Life Cycle Energy and cost

The Total Life Cycle Energy and Cost of all cases are presented in Figure 11. The embodied in MJ has been converted to kWh (1MJ= 0.278 kWh) for comparison.

It is seen that the total Life Cycle Energy of the existing house is 369896.45 kWh whereas it is 101.29%, 94.16%, and 99.66% for alternative-1, alternative-2, and alternative-3 respectively. It is lowest in alternative-2, since the overall proportion of Life Cycle Embodied Energy is more (62.39%) than operational energy (37.61%), even though the same consume 191.89% operational energy than the existing house. It is seen in Figure 11 that the proportion of embodied energy and operational energy in the existing house is 81.55% and 18.45% respectively. However, it is 83.26% and 16.96% in alternative-1 and 62.39% and 37.61% in both alternative-2 and alternative-3 respectively. Hence, it is clear that embodied energy contributes much more than operational energy in naturally ventilated residential buildings. Also, the change in design results in huge variations in the embodied and operational energy and their proportion to the total LCE.

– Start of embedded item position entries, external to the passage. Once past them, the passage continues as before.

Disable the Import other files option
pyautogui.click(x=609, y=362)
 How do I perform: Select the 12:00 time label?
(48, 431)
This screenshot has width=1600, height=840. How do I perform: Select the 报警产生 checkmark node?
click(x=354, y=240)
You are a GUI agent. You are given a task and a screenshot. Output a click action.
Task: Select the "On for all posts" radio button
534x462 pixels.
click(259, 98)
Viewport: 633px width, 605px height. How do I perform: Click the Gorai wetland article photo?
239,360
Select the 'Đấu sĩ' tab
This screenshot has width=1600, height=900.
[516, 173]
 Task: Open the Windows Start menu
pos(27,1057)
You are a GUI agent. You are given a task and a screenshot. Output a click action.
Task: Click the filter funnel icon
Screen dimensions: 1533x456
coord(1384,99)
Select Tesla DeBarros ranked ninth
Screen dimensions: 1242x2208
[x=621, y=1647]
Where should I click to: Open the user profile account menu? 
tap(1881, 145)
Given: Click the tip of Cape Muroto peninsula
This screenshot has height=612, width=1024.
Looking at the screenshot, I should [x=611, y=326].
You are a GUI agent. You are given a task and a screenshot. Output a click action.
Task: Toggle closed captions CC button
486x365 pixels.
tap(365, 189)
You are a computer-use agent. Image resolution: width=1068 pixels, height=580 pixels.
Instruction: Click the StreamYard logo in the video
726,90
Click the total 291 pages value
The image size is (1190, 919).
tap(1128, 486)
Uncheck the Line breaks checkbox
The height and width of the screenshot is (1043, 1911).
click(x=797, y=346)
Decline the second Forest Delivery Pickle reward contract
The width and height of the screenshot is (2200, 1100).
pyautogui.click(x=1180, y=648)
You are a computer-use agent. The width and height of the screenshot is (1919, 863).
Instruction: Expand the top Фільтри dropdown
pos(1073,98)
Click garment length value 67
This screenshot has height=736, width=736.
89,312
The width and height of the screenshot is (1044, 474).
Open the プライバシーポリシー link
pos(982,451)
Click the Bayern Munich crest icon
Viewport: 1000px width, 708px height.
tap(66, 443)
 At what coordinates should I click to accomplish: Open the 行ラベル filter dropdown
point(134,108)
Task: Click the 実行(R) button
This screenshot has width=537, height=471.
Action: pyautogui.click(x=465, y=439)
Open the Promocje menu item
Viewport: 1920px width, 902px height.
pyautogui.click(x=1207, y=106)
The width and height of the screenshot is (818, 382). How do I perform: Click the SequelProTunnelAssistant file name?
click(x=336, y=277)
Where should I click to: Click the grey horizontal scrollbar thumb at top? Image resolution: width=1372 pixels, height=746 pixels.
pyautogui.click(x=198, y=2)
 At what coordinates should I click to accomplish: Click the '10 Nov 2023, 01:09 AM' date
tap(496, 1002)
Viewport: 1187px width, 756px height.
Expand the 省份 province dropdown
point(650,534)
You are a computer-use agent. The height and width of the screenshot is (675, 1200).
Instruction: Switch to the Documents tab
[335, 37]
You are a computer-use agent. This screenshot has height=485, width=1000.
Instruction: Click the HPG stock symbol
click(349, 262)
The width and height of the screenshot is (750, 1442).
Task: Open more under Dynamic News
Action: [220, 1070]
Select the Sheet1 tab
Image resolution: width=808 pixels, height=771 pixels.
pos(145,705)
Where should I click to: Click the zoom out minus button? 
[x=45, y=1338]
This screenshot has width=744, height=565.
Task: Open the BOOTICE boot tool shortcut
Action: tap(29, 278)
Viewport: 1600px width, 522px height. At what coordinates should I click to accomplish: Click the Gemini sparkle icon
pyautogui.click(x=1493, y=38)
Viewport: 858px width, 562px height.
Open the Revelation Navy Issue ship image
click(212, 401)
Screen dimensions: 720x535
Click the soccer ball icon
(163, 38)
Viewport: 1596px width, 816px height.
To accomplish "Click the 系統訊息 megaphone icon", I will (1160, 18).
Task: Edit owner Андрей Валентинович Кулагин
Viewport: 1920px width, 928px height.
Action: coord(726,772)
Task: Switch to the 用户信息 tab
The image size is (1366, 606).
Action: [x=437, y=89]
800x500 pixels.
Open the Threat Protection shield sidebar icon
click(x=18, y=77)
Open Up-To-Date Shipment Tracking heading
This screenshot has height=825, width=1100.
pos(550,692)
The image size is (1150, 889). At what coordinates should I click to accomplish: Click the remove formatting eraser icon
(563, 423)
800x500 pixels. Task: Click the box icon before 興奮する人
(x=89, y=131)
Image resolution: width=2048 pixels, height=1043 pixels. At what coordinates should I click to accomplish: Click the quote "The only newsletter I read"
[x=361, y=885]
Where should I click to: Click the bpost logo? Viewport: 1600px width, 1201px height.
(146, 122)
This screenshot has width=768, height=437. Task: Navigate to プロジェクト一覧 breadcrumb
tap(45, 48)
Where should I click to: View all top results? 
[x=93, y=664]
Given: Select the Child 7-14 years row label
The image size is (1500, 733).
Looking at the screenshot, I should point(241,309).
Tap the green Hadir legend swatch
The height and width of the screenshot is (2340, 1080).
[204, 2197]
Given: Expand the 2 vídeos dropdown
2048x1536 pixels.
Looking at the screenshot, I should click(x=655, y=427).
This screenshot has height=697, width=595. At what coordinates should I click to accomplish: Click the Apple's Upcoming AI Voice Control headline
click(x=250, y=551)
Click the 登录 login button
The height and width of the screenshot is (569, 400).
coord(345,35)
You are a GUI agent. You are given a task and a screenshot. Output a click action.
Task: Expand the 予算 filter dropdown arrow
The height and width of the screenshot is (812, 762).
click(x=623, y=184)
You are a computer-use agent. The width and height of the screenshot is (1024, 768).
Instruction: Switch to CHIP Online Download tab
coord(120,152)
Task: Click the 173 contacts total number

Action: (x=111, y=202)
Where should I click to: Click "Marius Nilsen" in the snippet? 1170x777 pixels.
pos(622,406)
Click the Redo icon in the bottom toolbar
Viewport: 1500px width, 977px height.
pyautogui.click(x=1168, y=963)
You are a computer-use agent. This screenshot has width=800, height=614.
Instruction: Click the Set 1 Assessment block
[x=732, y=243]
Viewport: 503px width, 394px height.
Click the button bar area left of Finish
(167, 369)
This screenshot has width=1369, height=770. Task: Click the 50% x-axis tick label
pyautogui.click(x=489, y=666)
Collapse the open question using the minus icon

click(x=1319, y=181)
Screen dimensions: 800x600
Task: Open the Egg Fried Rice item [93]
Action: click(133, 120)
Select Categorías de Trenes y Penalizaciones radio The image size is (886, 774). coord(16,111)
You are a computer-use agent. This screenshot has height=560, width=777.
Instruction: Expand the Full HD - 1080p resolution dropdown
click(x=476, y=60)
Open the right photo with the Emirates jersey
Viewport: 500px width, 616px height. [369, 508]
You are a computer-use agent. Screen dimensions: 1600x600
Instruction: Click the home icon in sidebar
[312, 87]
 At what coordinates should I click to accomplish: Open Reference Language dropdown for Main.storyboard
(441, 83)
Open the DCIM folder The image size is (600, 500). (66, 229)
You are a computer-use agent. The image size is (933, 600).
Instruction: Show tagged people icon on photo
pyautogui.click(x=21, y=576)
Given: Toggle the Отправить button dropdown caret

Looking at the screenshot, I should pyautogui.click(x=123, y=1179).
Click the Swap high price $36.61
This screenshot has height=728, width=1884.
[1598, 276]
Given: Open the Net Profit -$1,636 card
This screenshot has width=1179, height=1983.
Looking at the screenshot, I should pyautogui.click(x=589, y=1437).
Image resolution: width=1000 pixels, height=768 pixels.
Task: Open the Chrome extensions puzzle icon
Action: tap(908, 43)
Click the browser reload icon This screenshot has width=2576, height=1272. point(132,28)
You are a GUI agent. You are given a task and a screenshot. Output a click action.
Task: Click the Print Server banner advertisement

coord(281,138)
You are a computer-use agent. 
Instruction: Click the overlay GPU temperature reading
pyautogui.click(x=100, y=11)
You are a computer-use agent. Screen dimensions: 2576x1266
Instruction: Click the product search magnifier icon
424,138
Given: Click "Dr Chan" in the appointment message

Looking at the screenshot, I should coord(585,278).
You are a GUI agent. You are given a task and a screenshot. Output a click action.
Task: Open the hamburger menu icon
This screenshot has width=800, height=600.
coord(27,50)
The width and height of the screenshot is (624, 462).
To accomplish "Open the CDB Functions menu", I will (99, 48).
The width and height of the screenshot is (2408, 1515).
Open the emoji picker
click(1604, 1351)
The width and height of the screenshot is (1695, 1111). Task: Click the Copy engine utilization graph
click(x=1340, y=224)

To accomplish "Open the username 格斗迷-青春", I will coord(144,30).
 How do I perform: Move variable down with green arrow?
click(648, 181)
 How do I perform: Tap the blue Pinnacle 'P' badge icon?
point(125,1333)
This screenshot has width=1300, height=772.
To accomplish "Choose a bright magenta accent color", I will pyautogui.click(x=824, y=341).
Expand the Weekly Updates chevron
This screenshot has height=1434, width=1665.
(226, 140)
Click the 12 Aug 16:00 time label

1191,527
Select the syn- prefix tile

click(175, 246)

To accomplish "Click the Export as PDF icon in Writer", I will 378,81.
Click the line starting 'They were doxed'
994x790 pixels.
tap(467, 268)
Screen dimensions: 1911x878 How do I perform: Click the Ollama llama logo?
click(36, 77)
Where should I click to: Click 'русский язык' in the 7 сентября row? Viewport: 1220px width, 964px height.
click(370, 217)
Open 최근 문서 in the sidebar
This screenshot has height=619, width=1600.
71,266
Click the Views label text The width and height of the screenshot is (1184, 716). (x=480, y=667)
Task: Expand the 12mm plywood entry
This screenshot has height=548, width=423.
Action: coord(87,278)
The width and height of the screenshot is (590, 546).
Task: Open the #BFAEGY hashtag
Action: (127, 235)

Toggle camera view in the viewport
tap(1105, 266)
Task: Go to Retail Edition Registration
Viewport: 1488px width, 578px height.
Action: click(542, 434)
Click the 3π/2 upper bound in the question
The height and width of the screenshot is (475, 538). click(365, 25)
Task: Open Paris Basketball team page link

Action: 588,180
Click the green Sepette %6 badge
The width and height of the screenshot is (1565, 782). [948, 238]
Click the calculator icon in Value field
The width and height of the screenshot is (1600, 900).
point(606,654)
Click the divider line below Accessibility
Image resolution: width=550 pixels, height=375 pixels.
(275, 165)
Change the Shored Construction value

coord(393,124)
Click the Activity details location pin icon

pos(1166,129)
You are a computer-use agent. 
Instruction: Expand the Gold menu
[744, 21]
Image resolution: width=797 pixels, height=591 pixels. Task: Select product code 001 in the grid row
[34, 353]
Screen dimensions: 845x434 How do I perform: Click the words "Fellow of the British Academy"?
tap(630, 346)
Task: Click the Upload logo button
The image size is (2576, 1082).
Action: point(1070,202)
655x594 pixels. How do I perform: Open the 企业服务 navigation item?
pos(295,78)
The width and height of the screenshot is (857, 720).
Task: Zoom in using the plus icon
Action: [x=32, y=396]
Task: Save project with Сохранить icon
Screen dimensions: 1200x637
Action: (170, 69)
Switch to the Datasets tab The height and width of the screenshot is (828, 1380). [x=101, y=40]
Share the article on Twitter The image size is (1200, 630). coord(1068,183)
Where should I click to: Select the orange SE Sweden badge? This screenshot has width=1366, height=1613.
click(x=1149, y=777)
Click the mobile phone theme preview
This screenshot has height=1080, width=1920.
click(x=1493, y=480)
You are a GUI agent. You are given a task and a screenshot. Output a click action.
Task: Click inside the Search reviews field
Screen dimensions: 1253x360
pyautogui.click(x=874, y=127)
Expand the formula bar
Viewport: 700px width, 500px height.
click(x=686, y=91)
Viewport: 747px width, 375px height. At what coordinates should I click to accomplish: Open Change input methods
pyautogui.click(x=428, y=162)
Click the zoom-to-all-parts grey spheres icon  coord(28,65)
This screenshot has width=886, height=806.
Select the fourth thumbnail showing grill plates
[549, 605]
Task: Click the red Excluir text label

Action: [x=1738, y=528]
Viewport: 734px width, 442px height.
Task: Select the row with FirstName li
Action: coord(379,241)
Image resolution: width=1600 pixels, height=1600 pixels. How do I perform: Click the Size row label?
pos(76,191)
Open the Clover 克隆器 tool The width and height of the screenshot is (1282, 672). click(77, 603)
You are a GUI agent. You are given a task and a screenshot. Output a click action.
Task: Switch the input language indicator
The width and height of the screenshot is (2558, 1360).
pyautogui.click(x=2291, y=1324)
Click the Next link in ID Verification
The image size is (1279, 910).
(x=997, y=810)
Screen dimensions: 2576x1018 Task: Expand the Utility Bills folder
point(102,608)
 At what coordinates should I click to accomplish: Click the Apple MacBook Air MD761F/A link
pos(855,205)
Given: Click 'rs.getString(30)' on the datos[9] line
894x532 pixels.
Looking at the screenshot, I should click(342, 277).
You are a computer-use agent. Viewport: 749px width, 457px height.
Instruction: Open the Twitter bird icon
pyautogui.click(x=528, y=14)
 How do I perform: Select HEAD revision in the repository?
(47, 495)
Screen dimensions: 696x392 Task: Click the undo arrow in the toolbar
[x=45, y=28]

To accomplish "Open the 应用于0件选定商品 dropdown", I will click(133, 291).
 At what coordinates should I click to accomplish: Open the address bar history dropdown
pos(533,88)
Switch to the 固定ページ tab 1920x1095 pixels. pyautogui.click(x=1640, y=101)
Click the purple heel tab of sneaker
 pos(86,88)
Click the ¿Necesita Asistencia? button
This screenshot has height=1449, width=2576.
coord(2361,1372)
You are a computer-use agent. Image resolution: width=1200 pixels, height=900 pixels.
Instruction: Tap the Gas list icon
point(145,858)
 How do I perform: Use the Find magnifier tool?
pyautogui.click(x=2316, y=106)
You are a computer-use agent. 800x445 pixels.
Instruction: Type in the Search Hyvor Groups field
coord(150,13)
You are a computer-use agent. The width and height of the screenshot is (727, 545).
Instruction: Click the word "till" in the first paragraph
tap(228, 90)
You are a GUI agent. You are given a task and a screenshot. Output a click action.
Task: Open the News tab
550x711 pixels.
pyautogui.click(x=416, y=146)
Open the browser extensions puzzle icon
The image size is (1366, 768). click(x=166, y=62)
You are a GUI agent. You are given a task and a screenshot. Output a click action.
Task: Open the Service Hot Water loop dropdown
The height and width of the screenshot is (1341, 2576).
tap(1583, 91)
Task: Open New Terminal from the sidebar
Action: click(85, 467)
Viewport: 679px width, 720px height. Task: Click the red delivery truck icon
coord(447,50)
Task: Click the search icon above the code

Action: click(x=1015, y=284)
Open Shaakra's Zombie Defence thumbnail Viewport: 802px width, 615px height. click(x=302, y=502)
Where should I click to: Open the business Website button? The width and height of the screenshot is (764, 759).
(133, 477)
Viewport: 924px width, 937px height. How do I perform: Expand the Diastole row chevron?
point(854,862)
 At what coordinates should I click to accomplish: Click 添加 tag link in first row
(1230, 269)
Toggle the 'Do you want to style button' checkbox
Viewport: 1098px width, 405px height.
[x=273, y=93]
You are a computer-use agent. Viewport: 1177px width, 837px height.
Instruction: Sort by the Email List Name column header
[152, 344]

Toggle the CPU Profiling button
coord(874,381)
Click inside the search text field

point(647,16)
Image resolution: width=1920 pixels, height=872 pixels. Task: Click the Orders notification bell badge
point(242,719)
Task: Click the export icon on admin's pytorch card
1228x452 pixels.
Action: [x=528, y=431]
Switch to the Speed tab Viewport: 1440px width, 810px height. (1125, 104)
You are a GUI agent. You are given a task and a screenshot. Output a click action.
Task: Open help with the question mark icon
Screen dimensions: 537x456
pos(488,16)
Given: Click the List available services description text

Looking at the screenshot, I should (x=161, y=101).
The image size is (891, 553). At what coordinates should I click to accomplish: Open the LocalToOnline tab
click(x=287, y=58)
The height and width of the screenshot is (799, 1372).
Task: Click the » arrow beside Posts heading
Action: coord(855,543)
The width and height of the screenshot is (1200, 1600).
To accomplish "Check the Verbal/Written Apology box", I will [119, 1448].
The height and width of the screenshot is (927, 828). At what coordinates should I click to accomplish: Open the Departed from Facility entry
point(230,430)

https://static.apub.kr/journalsite/sites/durabi/2022-013-01/N0300130107/images/Figure_susb_13_01_07_F11.jpg
Figure 11.

Total Life Cycle Energy and Cost (EE- Embodied energy; OE- Operational energy; CC- Construction cost; OC- operational cost).

Conclusions

Considering the Life Cycle Analysis, it is seen that alternative-3 consumes the least energy, even though the same is found to be consuming more operational energy than the existing house. Hence, it is important to consider the Life Cycle Energy Analysis than the usual Operational Energy Analysis. However, it is seen that the Embodied Energy Analysis and Life Cycle Energy Analysis must be performed for the naturally ventilated buildings, as the proportion of embodied energy is much higher than operational energy.

It is found that the operational energy use in a building is not a function of the built-up area, whereas it is more dependent on the compactness ratio. Since the solar heat gains, heat losses, and daylighting are also dependent on the exposed surface area along with its built-up area. Buildings with compact shapes consume lesser energy as their exposed area is lesser. Hence most compact buildings shall be designed. It can be said that the total energy consumption is directly proportional to the compactness ratio.

The compactness ratio greatly affects the heating and cooling load of a building whereas the lighting load is affected by the Window to Wall Ratio (WWR). Higher WWR provides better daylighting but excessive heat gains, heat losses, and unwanted glare. In this context, therefore, determining the uppermost desirable WWR is a scope of further research. The total embodied energy and cost are proportional to the built-up area. Hence, the total built-up area of the proposed development shall be less.